Un panel d’experts en évaluation d’Altus discute du sentiment du secteur de l’immobilier commercial et de ce que cela pourrait signifier à l’approche du second semestre 2024.

juillet 24, 2024

Points saillants

  • Le Groupe Altus mène une enquête trimestrielle sur les conditions et le sentiment du secteur de l’immobilier commercial auprès des professionnels du secteur américain et canadien afin de suivre le sentiment actuel du marché, les conditions et les problèmes ayant un impact sur l’immobilier commercial
  • Lors d’un récent webinaire, nous avons invité certains de nos experts en évaluation des États-Unis et du Canada à réagir aux résultats du deuxième trimestre et à partager ce qu’ils ont entendu directement de nos clients
  • Les résultats de l’enquête et les conversations avec les clients confirment qu’il existe une certaine prudence dans tous les secteurs du marché de l’immobilier résidentiel, mais de nombreuses entreprises se préparent à améliorer leurs opérations dans un environnement plus stabilisé
  • En termes de performance, le commerce de détail est considéré comme un « secteur dormant » prêt à bien se porter si les dépenses de consommation restent fortes.

Examiner les tendances qui ont un impact sur les valorisations

Lors du webinaire, nous avons réuni l’expertise des directeurs principaux du conseil en évaluation, Robert Tafaro (bureau de Chicago) et Alexander Jaffe (bureau d’Irvine, Californie) pour discuter et partager leurs points de vue sur les résultats.

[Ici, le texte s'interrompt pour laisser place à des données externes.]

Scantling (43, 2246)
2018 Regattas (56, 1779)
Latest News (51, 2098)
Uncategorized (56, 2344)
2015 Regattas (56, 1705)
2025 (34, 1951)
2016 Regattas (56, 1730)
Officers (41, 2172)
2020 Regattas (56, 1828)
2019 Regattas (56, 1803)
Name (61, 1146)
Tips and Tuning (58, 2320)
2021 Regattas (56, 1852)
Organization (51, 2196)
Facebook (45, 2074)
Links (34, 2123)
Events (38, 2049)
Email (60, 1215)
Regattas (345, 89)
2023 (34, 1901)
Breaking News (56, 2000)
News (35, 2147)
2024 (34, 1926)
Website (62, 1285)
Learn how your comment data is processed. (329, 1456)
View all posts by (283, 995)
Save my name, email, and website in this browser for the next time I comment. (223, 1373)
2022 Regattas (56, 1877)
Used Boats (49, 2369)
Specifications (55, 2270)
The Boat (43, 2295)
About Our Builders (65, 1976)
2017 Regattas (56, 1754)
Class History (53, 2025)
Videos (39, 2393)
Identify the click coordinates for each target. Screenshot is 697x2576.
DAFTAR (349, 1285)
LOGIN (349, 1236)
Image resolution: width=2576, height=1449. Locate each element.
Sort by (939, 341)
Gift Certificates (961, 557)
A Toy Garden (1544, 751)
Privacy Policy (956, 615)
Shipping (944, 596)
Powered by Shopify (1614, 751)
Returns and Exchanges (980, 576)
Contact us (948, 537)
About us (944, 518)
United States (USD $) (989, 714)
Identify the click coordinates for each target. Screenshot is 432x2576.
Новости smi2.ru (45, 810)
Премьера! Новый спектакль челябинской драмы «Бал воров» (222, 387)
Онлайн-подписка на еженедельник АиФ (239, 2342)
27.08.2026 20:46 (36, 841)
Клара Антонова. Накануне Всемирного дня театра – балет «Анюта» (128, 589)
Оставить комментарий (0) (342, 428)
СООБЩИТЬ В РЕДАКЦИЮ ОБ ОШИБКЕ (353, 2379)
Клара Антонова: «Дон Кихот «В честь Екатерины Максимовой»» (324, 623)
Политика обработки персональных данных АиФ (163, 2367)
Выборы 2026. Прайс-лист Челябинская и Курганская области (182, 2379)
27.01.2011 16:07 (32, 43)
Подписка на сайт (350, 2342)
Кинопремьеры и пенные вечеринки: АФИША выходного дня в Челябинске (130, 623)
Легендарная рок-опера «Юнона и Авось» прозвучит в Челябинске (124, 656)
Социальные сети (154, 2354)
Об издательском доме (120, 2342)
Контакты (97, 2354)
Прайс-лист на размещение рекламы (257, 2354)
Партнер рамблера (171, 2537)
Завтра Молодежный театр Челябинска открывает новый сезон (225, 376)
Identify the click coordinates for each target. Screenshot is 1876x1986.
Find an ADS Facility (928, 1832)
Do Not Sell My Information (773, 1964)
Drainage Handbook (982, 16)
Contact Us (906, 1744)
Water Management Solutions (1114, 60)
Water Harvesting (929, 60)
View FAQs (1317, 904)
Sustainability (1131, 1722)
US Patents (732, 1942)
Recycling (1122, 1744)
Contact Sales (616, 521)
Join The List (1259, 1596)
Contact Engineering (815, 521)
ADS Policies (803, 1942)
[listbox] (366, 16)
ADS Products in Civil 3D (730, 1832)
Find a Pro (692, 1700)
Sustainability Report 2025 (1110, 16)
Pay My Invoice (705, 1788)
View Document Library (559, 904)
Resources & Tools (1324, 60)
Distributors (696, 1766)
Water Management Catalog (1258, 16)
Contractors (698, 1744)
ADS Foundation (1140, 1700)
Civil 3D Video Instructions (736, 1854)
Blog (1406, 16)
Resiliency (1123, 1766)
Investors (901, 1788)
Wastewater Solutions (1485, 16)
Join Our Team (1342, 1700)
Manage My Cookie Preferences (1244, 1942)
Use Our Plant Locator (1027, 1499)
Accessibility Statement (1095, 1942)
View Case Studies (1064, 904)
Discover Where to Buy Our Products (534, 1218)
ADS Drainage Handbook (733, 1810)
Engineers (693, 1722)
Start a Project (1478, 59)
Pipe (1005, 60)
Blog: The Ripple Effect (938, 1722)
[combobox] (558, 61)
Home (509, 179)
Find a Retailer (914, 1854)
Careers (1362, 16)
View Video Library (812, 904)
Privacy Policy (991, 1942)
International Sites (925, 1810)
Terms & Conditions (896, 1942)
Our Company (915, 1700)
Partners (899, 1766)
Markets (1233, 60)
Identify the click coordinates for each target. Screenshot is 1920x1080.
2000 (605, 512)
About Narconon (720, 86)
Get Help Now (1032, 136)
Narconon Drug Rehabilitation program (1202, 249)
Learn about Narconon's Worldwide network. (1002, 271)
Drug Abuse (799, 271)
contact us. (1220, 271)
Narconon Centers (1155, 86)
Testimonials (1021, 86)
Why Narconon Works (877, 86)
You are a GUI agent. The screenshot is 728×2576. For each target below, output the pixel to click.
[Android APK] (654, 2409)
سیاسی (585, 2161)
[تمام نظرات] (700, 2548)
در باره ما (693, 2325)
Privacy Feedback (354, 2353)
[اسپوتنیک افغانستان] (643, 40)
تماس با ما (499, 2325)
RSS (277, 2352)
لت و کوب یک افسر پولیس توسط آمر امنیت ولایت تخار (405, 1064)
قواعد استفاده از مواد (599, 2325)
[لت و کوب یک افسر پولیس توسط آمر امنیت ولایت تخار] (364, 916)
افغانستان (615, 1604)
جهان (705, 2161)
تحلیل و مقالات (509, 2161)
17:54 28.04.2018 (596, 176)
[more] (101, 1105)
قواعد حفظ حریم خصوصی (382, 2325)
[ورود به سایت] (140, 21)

Ils ont été rejoints par Robert Santilli, directeur des services-conseils en évaluation de notre bureau canadien d’Halifax, et Cole Perry, directeur associé de la recherche. La discussion a porté sur divers sujets pertinents aux évaluations et à l’alignement entre ce que disent les résultats de l’enquête et ce que nos experts entendent directement de la part des clients.

Les résultats étaient basés sur our Questionnaire du deuxième trimestre 2024, qui répond aux sentiments actuels sur divers sujets du secteur de l’immobilier commercial. La prochaine enquête sectorielle du troisième trimestre est également actuellement ouverte à la participation.

Avons-nous atteint le « plancher » de la valorisation de l’immobilier commercial ?

Robert Tafaro, s’adressant au marché américain, a souligné que « les taux de capitalisation ont augmenté de manière significative, les valorisations étant généralement soutenues par les récentes transactions de marché ». Il a également souligné que les taux d’intérêt semblent s’être stabilisés et qu’une baisse imminente des taux fédéraux est attendue. Toutefois, les marchés de bureaux traditionnels restent en dehors de cette sphère, avec un écart acheteur-vendeur important indiquant une nouvelle découverte des prix. Un certain ralentissement du secteur est encore observé en raison d’une offre excédentaire à court terme, mais il s’attend à ce que l’immobilier renoue avec une forte croissance du NOI au cours de l’année à venir.

Alex Jaffe a souligné la différence entre les perspectives à court et à moyen terme, avec un sentiment positif en faveur de délais d’investissement plus longs, ce qui rend difficile le calendrier de réentrée sur le marché. L’espace CRE pourrait rapidement devenir saturé, comme nous l’avons vu après la crise financière mondiale de 2008.

Au Canada, ce creux semble également en vue en dehors du secteur des bureaux, où les fondamentaux s’améliorent lentement, les valorisations sont réduites et la qualité des actifs sous-jacents déterminera tout nouveau ralentissement. Le Canada n’a pas connu le même mouvement à la baisse des valeurs qu’aux États-Unis, même si les secteurs industriel et multirésidentiel se sont quelque peu affaiblis, avec une possible expansion du taux de capitalisation.

Les résultats de notre sondage indiquent que le nombre de répondants qui estiment que le marché des logements multirésidentiels est trop cher a considérablement augmenté.

Un focus sur l’amélioration des opérations

Dans les résultats de l’enquête du deuxième trimestre, Altus a constaté que 40 % des répondants américains et 50 % des répondants canadiens ont indiqué que leur principale priorité à court terme sera la gestion de leur portefeuille et de leurs expositions existants. Ce chiffre est resté presque stable, avec peu de changement d’un trimestre à l’autre pour les deux pays.